───── TEXTO PROPORCIONADO ─────
El documental se está convirtiendo en uno de los géneros fílmicos más vitales y que más está influyendo en la estética de los demás. En España, esta tendencia se ha concretado en el auge del llamado «documental de creación», que toma su nombre del máster homónimo de la Universidad Pompeu Fabra, de Barcelona. De allí han surgido varias películas muy originales, en las que los límites entre ficción y realidad están muy difuminados.
Además del veterano Joaquín Jordá («Monos como Becky»), el gran inspirador de este movimiento creativo ha sido José Luis Guerín, que puso las bases de su estilo en «Innisfree» y «Tren de sombras», y sentó cátedra en la premiadísima «En construcción». En esta última película fue montadora Mercedes Álvarez, que el año pasado ganó numerosos galardones con su documental «El cielo gira». Y de esta fructífera escuela ha salido también Isaki Lacuesta, nacido en Gerona en 1975 en el seno de una familia de origen vasco. Después de sorprender con su primer largometraje, «Cravan vs. Cravan», ahora ha confirmado su calidad en «La leyenda del tiempo», donde se acerca al flamenco desde un enfoque singular.
─────
* [PROBLEMA A RESOLVER]:
Transcribe íntegramente y sin cambios el texto sobre el documental de creación en España.
───── ENTRADAS ENUMERADAS ─────
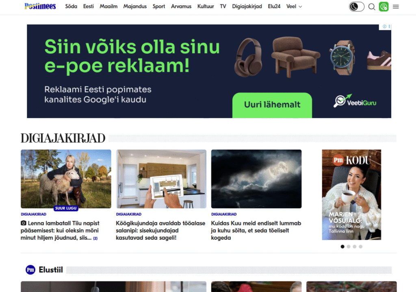416x292 pixels.
Task: Toggle dark mode switch
Action: [x=357, y=6]
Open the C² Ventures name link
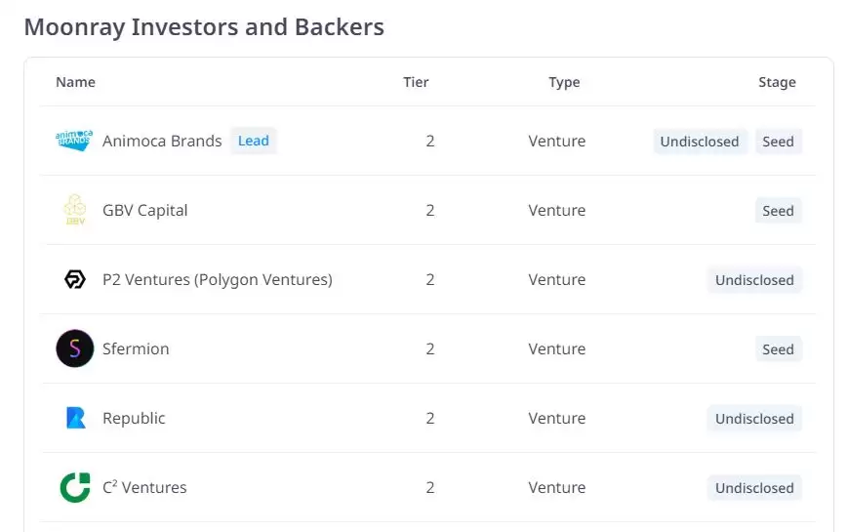The width and height of the screenshot is (848, 532). (x=144, y=488)
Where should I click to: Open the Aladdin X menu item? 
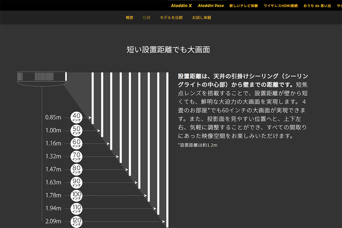click(x=182, y=6)
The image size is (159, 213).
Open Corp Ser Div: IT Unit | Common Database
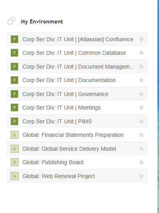tap(74, 53)
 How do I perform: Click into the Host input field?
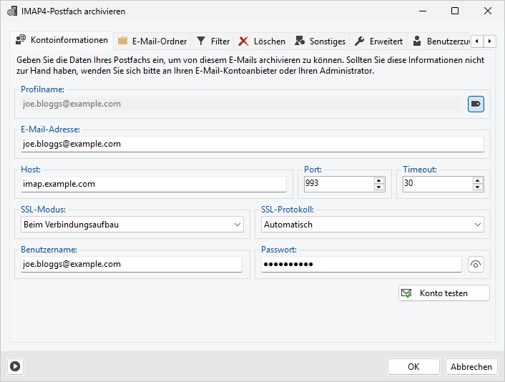(x=154, y=184)
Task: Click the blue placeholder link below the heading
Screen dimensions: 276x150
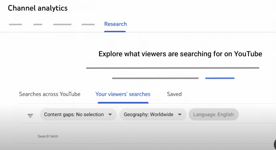Action: (x=220, y=78)
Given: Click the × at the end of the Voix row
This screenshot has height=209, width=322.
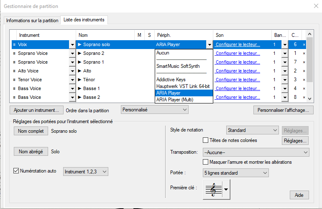Looking at the screenshot, I should tap(304, 45).

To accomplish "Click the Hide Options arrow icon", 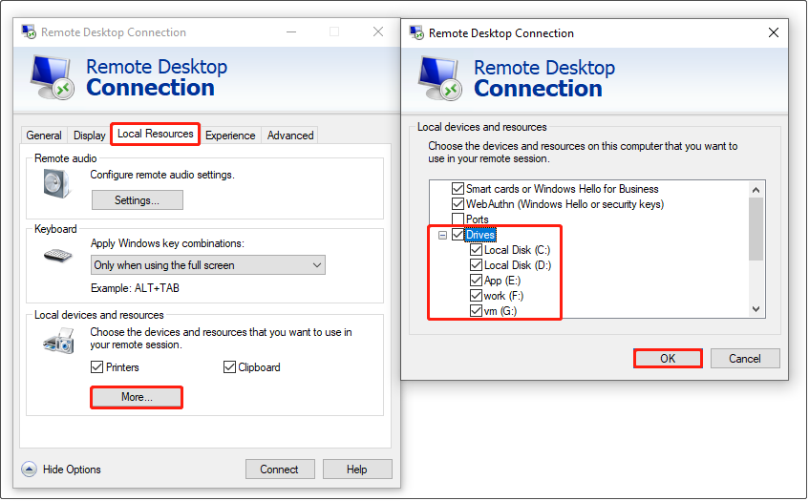I will pyautogui.click(x=30, y=470).
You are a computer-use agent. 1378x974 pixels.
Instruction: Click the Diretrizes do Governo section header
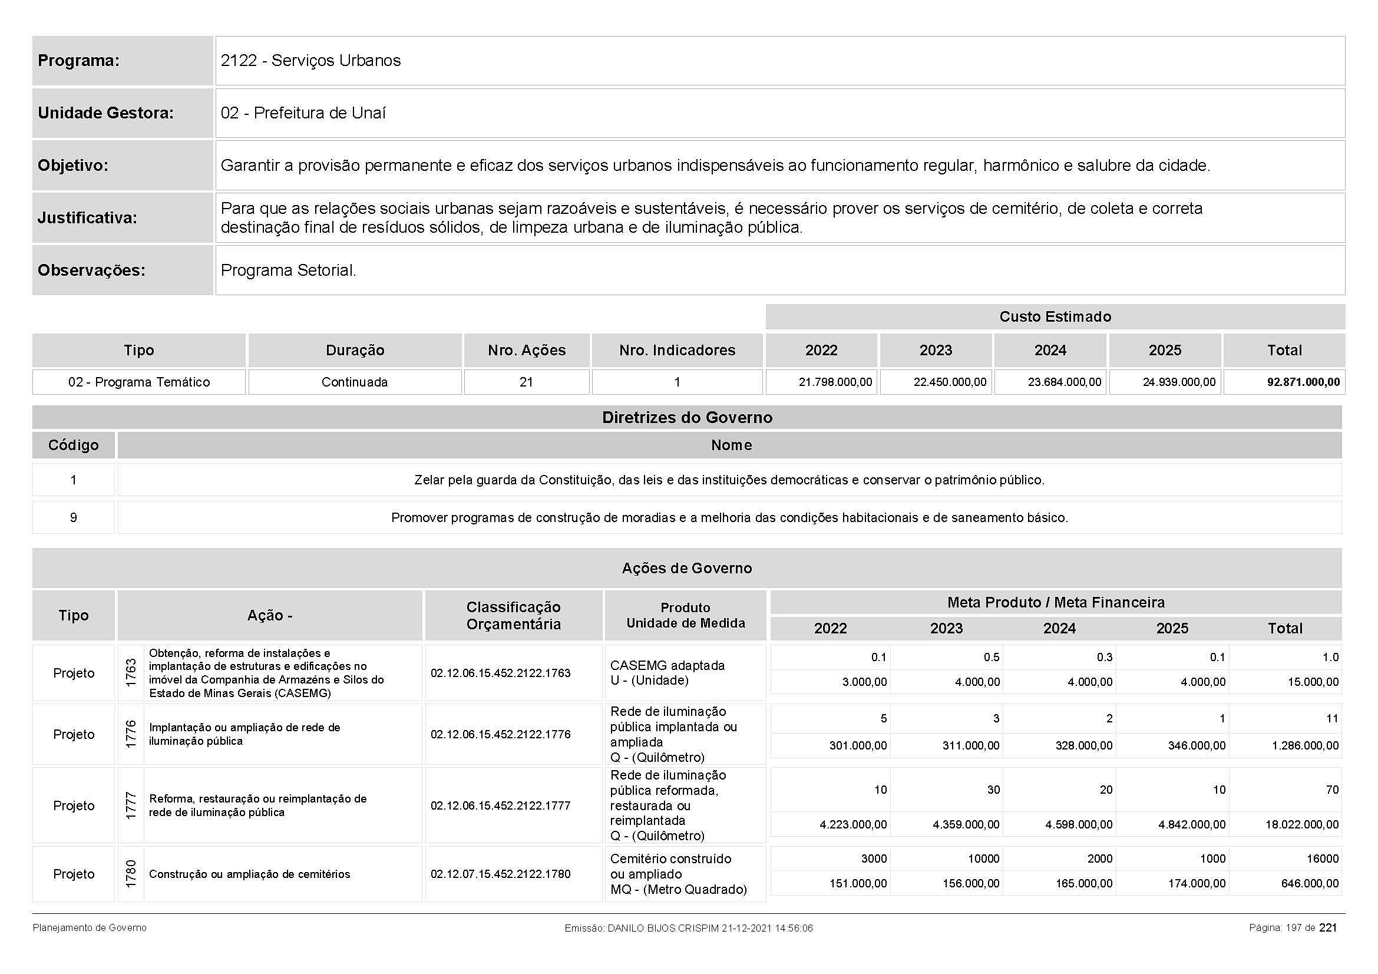pyautogui.click(x=687, y=418)
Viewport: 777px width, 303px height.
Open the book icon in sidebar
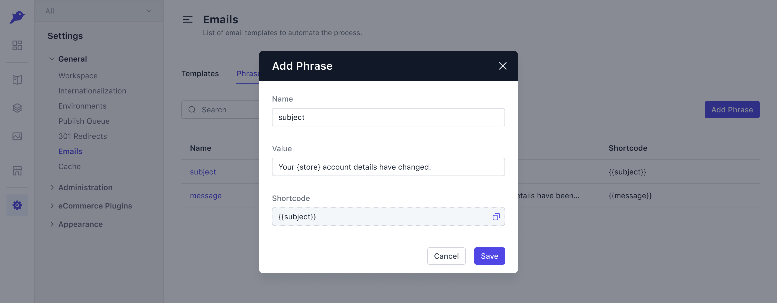click(17, 80)

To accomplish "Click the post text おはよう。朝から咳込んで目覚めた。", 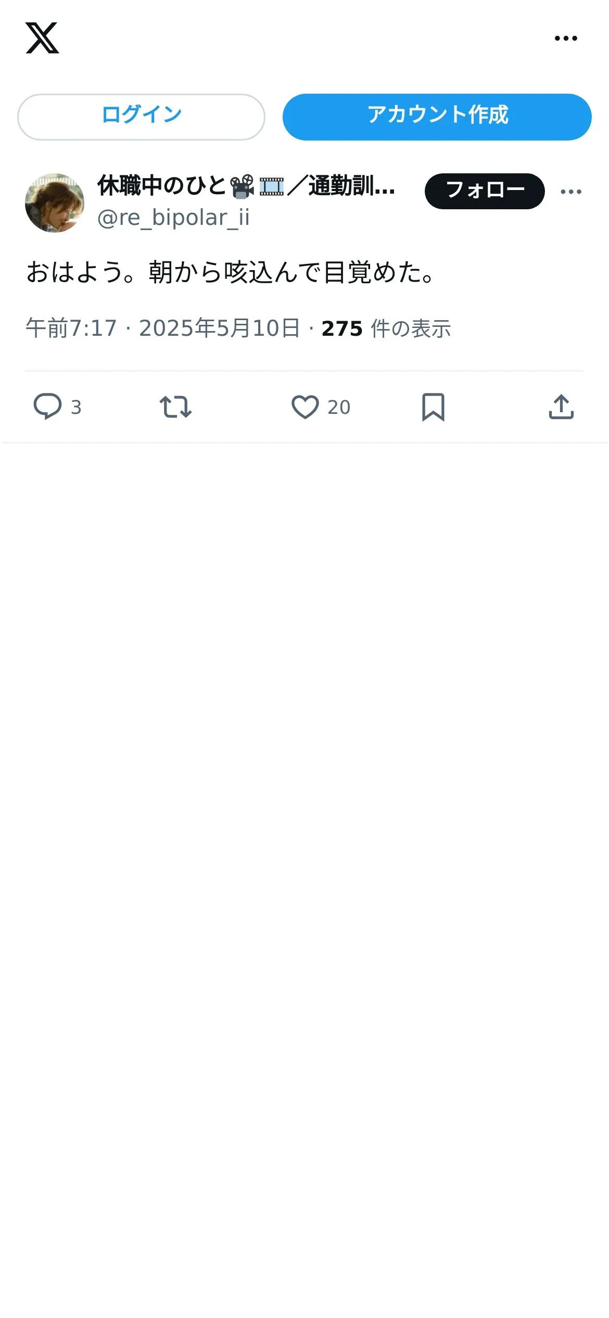I will 232,272.
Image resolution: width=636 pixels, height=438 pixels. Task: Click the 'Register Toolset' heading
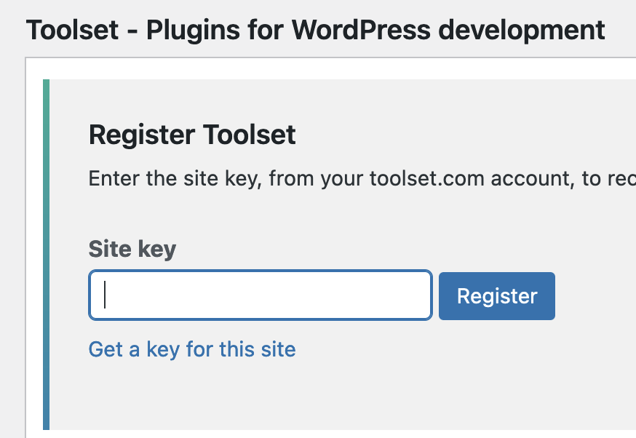192,135
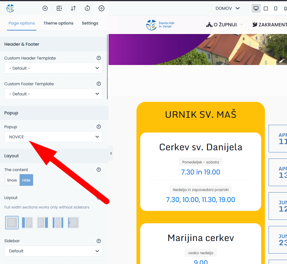This screenshot has height=264, width=287.
Task: Switch to desktop preview mode
Action: pos(256,8)
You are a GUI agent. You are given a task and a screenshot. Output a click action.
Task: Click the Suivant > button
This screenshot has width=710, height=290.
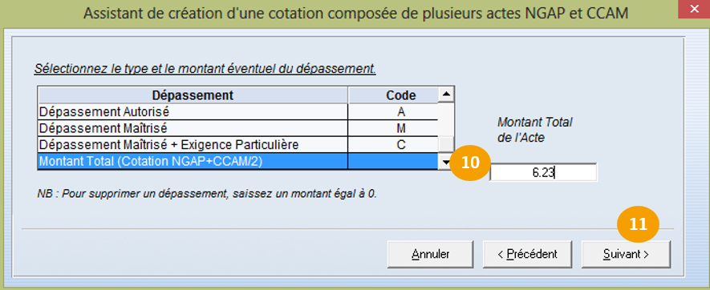tap(626, 254)
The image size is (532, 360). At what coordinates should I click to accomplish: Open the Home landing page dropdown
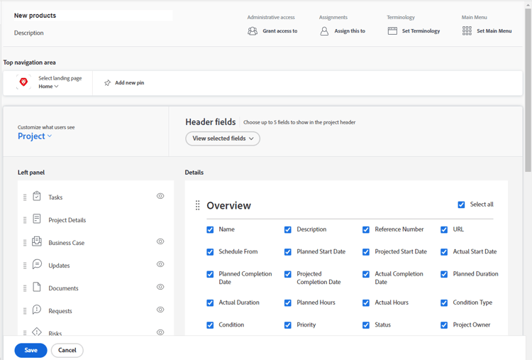click(x=49, y=87)
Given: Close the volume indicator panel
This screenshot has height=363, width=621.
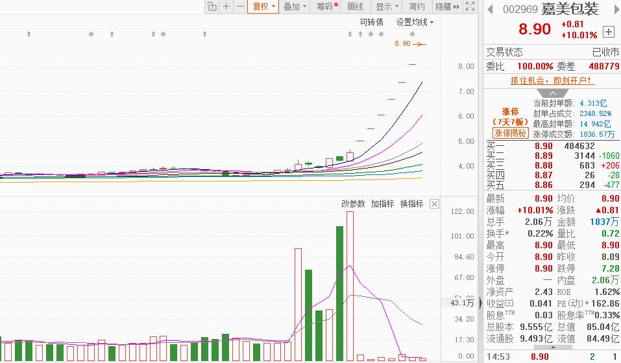Looking at the screenshot, I should point(434,204).
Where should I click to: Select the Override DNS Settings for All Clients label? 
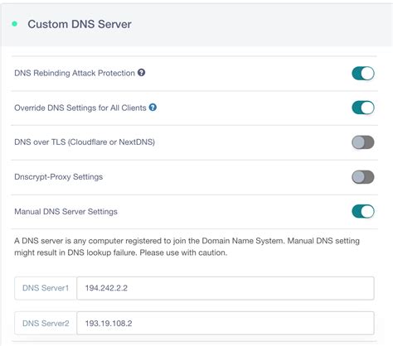click(x=80, y=108)
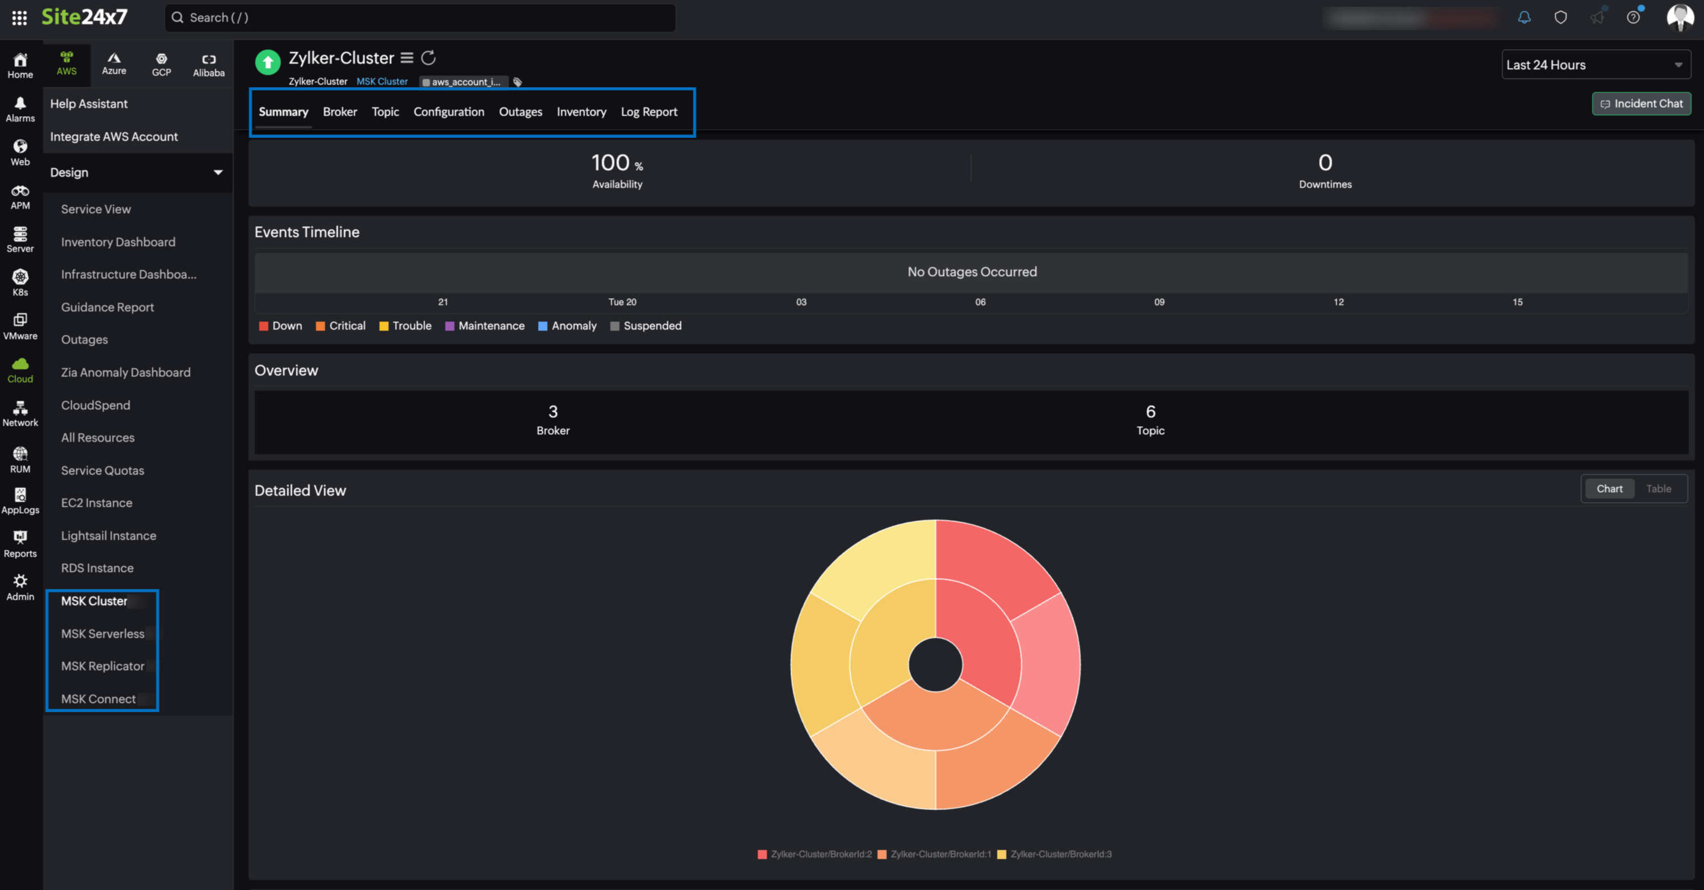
─────
* [RESULTADO OBTENIDO]:
El documental se está convirtiendo en uno de los géneros fílmicos más vitales y que más está influyendo en la estética de los demás. En España, esta tendencia se ha concretado en el auge del llamado «documental de creación», que toma su nombre del máster homónimo de la Universidad Pompeu Fabra, de Barcelona. De allí han surgido varias películas muy originales, en las que los límites entre ficción y realidad están muy difuminados.
Además del veterano Joaquín Jordá («Monos como Becky»), el gran inspirador de este movimiento creativo ha sido José Luis Guerín, que puso las bases de su estilo en «Innisfree» y «Tren de sombras», y sentó cátedra en la premiadísima «En construcción». En esta última película fue montadora Mercedes Álvarez, que el año pasado ganó numerosos galardones con su documental «El cielo gira». Y de esta fructífera escuela ha salido también Isaki Lacuesta, nacido en Gerona en 1975 en el seno de una familia de origen vasco. Después de sorprender con su primer largometraje, «Cravan vs. Cravan», ahora ha confirmado su calidad en «La leyenda del tiempo», donde se acerca al flamenco desde un enfoque singular.